** Begin SOURCE PASSAGE **

NOTE C - FAIR VALUE OF FINANCIAL INSTRUMENTS

The carrying amounts of notes payable to the banks approximate fair value as of
December 31, 2003 and 2002 because the interest rates on such debt approximate
the market rate for the Company given the appropriate risk factors. Derivative
financial instruments are carried at fair value. (See Note D)


F-8






EMPIRE RESOURCES, INC. AND SUBSIDIARES

NOTE D - DERIVATIVE FINANCIAL INSTRUMENTS AND RISK MANAGEMENT

As of January 1, 2001, the Company has adopted Statement of Financial Accounting
Standards (SFAS) No. 133, "Accounting For Derivative Instruments and Hedging
Activities", issued by the Financial Accounting Standards Board. SFAS No. 133
requires the Company to recognize all derivatives in the balance sheet at fair
value. Derivatives that are not hedges must be adjusted to fair value through
earnings. If the derivative is a hedge, depending upon the nature of the hedge,
changes in the fair value of the derivative are either offset against the change
in fair value of the hedged assets, liabilities or firm commitments through
earnings (fair value hedge), or recognized in other comprehensive income until
the hedged item is recognized in earnings (cash flow hedge). The ineffective
portion of a derivative's change in fair value, if any, is immediately
recognized in earnings.

The gains and losses on futures and forward positions as of January 1, 2001
offset the losses and gains at that date on the underlying firm purchase and
sales commitments which they hedged, and accordingly the Company did not record
a transition adjustment as of January 1, 2001, upon the adoption of SFAS No.
133. For periods prior to to January 1, 2001, gains and losses on aluminum
futures contracts and on foreign exchange forward contracts were deferred and
recognized in earnings as the aluminum products were sold. Accordingly, the
adoption of SFAS No. 133 did not have a material effect on the Company's results
of operations for the year ended December 31, 2001.

** End SOURCE PASSAGE **

— TASK BRIEF —
Reproduce the financial statement notes above word for word, from the first line through the last.

** Begin DATA SUPPLIED **

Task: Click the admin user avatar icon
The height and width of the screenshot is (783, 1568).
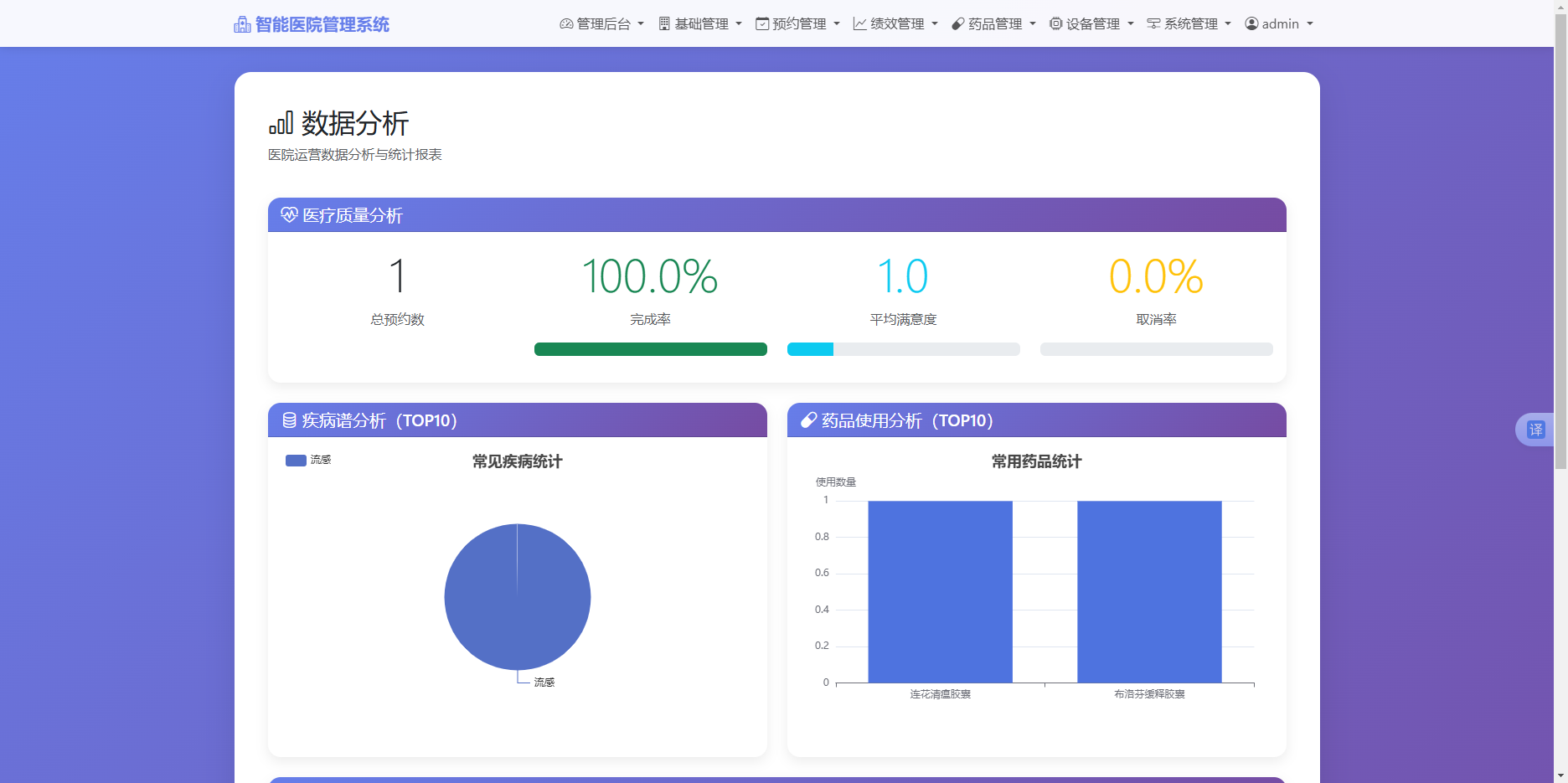Action: (1251, 23)
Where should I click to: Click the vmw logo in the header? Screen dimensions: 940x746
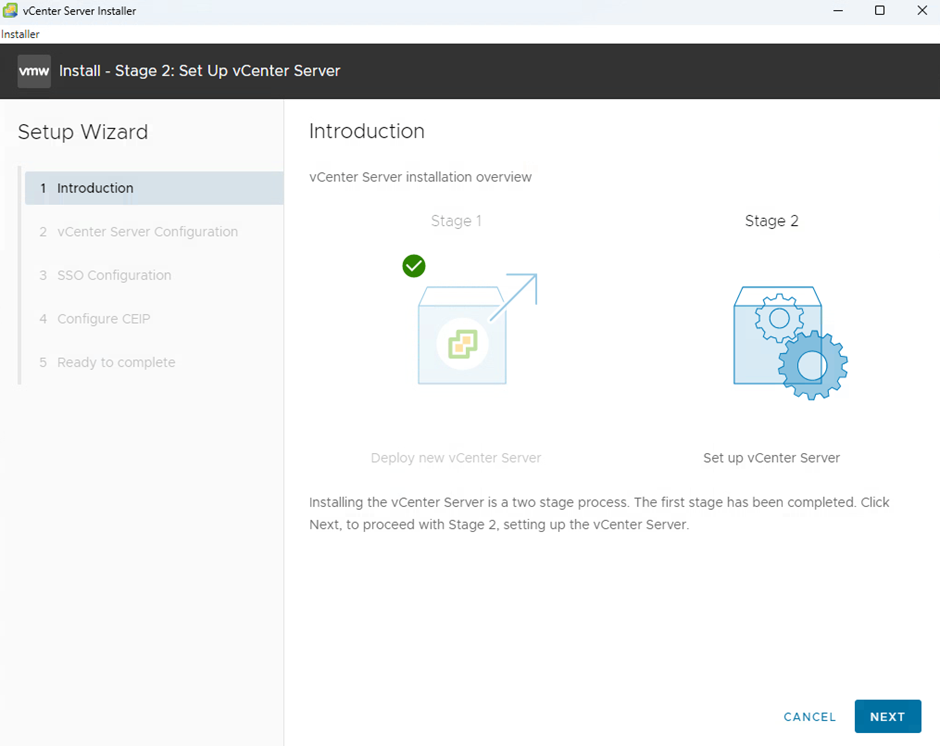34,71
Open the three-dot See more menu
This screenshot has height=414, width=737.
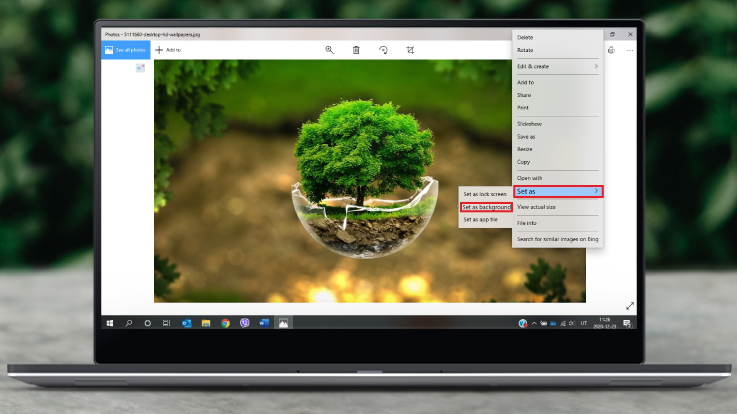[630, 49]
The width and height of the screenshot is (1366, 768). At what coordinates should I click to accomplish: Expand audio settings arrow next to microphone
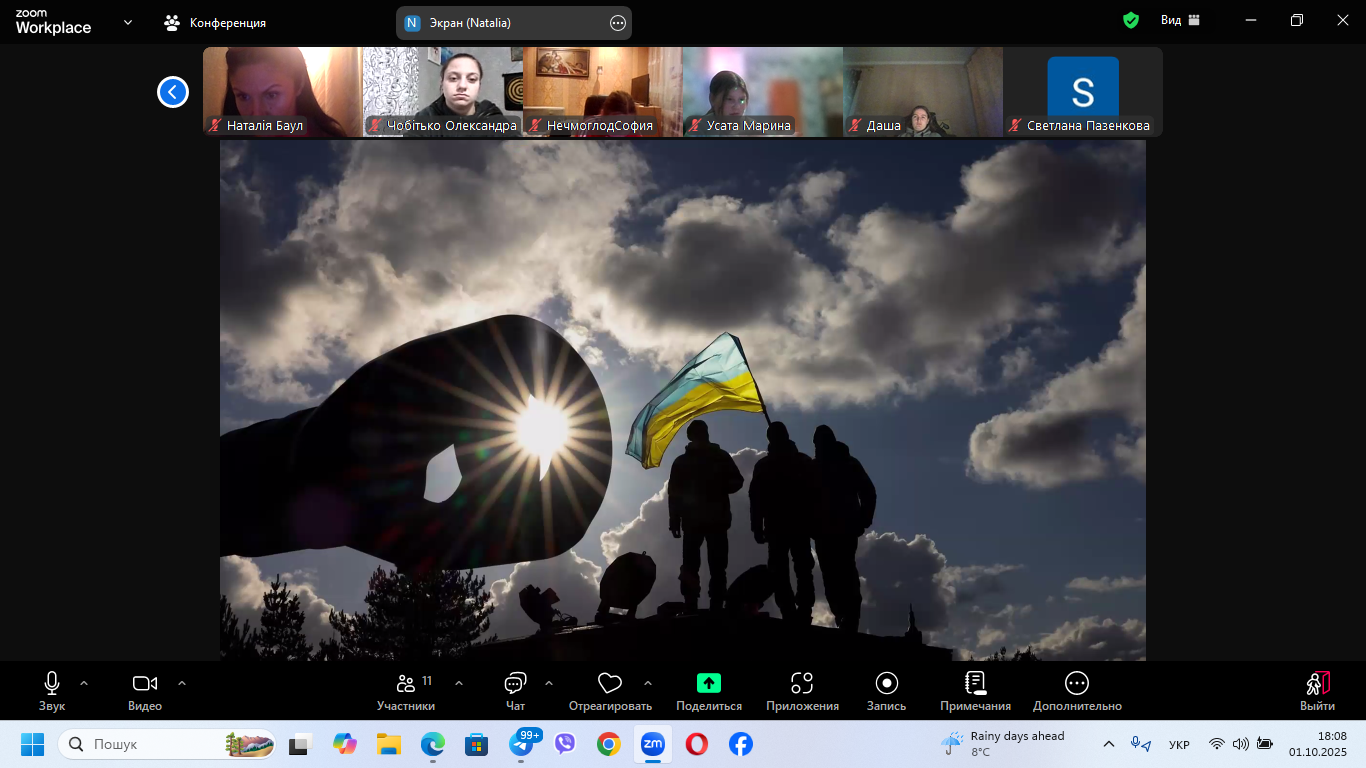pyautogui.click(x=84, y=683)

** End DATA SUPPLIED **

— SOLUTION TO THE EXERCISE —
NOTE C - FAIR VALUE OF FINANCIAL INSTRUMENTS

The carrying amounts of notes payable to the banks approximate fair value as of
December 31, 2003 and 2002 because the interest rates on such debt approximate
the market rate for the Company given the appropriate risk factors. Derivative
financial instruments are carried at fair value. (See Note D)


F-8






EMPIRE RESOURCES, INC. AND SUBSIDIARES

NOTE D - DERIVATIVE FINANCIAL INSTRUMENTS AND RISK MANAGEMENT

As of January 1, 2001, the Company has adopted Statement of Financial Accounting
Standards (SFAS) No. 133, "Accounting For Derivative Instruments and Hedging
Activities", issued by the Financial Accounting Standards Board. SFAS No. 133
requires the Company to recognize all derivatives in the balance sheet at fair
value. Derivatives that are not hedges must be adjusted to fair value through
earnings. If the derivative is a hedge, depending upon the nature of the hedge,
changes in the fair value of the derivative are either offset against the change
in fair value of the hedged assets, liabilities or firm commitments through
earnings (fair value hedge), or recognized in other comprehensive income until
the hedged item is recognized in earnings (cash flow hedge). The ineffective
portion of a derivative's change in fair value, if any, is immediately
recognized in earnings.

The gains and losses on futures and forward positions as of January 1, 2001
offset the losses and gains at that date on the underlying firm purchase and
sales commitments which they hedged, and accordingly the Company did not record
a transition adjustment as of January 1, 2001, upon the adoption of SFAS No.
133. For periods prior to to January 1, 2001, gains and losses on aluminum
futures contracts and on foreign exchange forward contracts were deferred and
recognized in earnings as the aluminum products were sold. Accordingly, the
adoption of SFAS No. 133 did not have a material effect on the Company's results
of operations for the year ended December 31, 2001.